International/U.S. News Editor
U.S. Secretary of State Antony Blinken and Secretary of Defense Lloyd Austin have traveled to Kyiv to meet with Ukrainian President Volodymyr Zelensky, according to Ukrainian officials and Zelensky himself.
This is the first visit to Ukraine by top U.S. diplomats since the fighting began in February. Although Zelensky eventually hopes to meet with President Biden, there is currently no plan for the two to meet. The visit with the two U.S. cabinet members comes in light of Zelensky’s pleas to Western countries for more weapons and assistance as the Russian forces continue to make further strides into Ukrainian territory. The Biden Administration has committed $3.4 billion to Ukraine so far, according to Pentagon Press Secretary John Kirby. Austin has announced that the U.S. will allocate $713 million in military aid to Ukraine and other European countries, and has also said that the U.S. wants to see Russia weakened “to the degree that it can’t do the kinds of things that it has done in invading Ukraine.”
As the invasion reaches the two-month mark, the Russians are still continuing their efforts. In a speech, Russian President Vladimir Putin accused Western countries of “destroying Russia from within” by “splitting Russian society,” which some are saying could be a response to Austin’s comment on a weakened Russia. The country has also warned the U.S. against sending more weapons to Ukraine, saying that this action would be “pouring oil on the flames.” Ukraine and other Western countries have seen a recent boost, and for the Kremlin a setback, with the re-election of French President Emmanuel Macron, whose opponent favored strengthening ties with Putin.
The Russians have recently re-launched its efforts to gain more advances in the eastern regions of Ukraine, including the key port city of Mariupol, which has been blockaded by the Russians for most of the invasion so far. The city is home to a steel plant that has been held and occupied by Ukrainian defenders and civilians as the Russians attempt to take it. Russian officials have agreed to open a humanitarian corridor to allow the trapped Ukrainians to leave, but Ukraine says that no agreement has been reached. Putin had ordered the soldiers not to storm the building, but instead to seal it. The situation has since been locked in an accusation game, with the Russians saying the Ukrainians used the civilians as human shields and the Ukrainians saying the Russians were deliberately targeting the civilians. Officials are now asking the United Nations secretary-general for assistance.

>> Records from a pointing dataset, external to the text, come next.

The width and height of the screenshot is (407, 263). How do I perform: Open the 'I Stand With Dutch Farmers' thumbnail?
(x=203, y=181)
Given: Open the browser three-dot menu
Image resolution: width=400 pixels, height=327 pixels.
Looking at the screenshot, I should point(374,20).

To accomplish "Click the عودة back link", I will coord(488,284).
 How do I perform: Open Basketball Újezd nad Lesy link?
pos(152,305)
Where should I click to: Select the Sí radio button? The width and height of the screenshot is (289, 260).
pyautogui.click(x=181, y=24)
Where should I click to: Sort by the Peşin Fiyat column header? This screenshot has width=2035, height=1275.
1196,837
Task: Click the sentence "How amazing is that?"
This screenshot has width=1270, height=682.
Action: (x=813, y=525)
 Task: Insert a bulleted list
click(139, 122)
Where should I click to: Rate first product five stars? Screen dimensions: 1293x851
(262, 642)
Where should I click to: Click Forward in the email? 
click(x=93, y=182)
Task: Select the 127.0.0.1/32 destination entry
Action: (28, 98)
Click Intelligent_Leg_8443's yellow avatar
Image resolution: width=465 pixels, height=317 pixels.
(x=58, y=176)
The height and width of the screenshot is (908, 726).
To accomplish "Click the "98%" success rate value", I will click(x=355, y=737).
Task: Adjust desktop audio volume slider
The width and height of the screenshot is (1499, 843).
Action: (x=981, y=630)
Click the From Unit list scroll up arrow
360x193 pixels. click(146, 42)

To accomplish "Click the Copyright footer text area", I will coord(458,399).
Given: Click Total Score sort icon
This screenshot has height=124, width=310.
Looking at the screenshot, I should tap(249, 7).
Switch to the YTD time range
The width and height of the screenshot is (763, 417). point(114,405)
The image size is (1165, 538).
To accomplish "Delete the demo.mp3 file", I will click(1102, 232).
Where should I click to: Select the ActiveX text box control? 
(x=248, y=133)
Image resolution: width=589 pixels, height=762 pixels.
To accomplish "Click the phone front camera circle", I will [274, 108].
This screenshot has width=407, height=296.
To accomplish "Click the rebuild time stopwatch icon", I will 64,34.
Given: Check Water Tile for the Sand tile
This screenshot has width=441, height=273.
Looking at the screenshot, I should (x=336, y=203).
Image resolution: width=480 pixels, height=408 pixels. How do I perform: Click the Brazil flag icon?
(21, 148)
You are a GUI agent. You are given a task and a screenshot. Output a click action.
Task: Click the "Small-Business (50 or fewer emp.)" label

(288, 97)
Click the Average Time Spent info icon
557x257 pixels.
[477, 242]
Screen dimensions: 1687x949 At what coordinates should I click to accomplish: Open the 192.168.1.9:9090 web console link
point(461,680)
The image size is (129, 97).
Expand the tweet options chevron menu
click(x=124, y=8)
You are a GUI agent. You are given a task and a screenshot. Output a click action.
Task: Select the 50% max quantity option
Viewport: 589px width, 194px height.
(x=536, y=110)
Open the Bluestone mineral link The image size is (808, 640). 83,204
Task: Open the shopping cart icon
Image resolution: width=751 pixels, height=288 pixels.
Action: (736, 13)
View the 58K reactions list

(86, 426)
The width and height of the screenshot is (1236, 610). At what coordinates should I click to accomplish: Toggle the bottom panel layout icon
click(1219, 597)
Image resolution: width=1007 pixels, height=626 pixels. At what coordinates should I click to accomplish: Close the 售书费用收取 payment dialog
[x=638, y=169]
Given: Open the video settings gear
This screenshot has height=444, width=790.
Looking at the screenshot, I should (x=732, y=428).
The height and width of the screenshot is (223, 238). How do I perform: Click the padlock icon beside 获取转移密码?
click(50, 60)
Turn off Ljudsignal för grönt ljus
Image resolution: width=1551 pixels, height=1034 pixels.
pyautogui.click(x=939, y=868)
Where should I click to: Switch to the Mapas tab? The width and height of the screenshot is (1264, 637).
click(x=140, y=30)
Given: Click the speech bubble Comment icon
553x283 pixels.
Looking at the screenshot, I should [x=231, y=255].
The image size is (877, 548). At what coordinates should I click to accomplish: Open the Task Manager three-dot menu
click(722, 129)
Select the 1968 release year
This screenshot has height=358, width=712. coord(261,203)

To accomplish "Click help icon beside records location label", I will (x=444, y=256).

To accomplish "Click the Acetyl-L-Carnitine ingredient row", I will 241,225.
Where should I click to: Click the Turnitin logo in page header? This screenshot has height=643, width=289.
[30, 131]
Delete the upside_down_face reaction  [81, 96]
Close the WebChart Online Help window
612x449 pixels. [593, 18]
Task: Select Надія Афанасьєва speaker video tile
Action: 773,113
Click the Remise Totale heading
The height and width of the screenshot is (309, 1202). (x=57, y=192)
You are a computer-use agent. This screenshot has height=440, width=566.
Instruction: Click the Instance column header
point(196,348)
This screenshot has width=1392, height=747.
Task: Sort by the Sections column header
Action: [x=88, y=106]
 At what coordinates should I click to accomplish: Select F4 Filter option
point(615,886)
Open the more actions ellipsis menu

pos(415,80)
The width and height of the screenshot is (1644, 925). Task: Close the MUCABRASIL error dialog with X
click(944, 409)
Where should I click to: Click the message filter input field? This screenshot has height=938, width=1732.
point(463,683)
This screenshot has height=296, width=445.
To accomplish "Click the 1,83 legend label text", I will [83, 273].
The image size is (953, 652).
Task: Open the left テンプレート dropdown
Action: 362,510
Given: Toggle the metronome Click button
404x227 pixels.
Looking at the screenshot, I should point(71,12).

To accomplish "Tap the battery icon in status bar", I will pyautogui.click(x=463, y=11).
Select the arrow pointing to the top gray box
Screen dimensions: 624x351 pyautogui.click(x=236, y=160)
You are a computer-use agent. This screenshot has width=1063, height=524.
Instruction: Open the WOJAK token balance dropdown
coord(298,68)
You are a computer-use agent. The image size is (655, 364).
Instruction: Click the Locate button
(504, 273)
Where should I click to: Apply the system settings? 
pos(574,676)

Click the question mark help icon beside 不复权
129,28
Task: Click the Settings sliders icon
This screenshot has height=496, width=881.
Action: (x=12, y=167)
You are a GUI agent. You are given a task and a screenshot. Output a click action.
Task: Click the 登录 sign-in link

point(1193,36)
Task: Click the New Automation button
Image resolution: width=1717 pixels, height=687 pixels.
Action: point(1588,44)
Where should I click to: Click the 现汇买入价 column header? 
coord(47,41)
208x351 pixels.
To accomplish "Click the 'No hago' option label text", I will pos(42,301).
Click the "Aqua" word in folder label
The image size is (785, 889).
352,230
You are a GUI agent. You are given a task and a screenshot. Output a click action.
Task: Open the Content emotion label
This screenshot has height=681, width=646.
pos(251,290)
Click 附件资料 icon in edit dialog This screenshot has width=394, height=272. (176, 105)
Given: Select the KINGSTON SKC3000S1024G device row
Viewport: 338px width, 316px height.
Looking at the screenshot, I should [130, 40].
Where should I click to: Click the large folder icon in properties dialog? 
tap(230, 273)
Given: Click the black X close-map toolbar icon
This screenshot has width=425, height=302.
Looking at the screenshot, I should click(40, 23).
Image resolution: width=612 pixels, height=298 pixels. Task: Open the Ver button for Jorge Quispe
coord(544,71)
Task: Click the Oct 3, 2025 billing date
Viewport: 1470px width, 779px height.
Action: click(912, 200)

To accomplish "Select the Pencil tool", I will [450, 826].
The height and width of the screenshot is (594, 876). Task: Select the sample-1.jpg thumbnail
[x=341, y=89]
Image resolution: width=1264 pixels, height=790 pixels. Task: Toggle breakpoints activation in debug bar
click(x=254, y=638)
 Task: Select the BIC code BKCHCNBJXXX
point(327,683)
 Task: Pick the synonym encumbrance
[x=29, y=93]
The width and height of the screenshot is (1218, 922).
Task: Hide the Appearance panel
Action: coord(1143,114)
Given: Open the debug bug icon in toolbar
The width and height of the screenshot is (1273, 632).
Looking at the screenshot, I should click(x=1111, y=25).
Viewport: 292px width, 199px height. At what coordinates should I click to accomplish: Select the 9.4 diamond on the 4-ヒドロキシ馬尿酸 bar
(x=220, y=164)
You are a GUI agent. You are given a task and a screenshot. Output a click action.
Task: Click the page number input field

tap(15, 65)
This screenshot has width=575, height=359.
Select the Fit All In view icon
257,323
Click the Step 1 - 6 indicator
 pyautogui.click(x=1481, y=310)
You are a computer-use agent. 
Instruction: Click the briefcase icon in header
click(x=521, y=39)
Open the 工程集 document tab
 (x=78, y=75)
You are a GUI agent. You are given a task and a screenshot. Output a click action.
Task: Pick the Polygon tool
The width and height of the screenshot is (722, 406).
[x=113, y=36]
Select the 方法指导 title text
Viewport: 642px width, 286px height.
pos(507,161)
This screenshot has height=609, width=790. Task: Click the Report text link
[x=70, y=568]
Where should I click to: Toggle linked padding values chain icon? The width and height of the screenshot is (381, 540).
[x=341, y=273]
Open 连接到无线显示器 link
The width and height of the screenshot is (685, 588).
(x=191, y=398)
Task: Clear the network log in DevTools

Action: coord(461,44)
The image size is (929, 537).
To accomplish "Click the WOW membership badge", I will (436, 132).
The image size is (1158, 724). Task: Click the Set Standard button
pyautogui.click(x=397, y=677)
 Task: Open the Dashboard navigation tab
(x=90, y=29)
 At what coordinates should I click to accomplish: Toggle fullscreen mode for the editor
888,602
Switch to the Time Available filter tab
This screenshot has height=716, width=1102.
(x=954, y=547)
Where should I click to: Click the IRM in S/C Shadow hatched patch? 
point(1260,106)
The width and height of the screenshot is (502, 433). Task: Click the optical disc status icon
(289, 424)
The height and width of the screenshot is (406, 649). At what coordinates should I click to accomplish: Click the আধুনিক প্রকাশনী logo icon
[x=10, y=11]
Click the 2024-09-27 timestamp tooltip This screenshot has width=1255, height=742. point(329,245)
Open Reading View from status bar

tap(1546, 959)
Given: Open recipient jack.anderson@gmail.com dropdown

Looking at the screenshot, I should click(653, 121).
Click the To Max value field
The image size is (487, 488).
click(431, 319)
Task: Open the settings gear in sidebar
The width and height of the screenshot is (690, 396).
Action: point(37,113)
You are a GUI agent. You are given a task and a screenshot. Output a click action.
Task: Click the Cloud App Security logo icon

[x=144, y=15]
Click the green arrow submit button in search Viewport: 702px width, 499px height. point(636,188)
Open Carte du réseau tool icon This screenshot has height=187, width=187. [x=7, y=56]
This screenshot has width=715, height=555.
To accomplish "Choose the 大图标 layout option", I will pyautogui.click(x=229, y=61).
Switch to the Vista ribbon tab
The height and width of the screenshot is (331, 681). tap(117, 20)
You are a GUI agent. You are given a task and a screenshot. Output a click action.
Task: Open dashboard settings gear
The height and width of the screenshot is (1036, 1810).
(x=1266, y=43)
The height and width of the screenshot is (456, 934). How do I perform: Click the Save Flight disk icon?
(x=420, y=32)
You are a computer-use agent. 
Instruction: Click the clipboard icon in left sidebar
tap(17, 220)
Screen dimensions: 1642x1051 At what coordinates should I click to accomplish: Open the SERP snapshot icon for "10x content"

The fighting has also caused a rift in the Orthodox Christian church, with the Kremlin-supporting Russian Orthodox branch against Orthodox leaders in other countries. Orthodox Christianity is the third largest branch of the faith, behind Catholicism and Protestantism, and is the dominant religion in both Russia and Ukraine. There had been proposals for a potential ceasefire for Orthodox Easter, which was celebrated April 24, but to no avail. The head of the Russian Orthodox branch has even endorsed the war, as he is a close ally of Putin. This has drawn criticism from many other Orthodox leaders who are now urging him to reconsider who to support.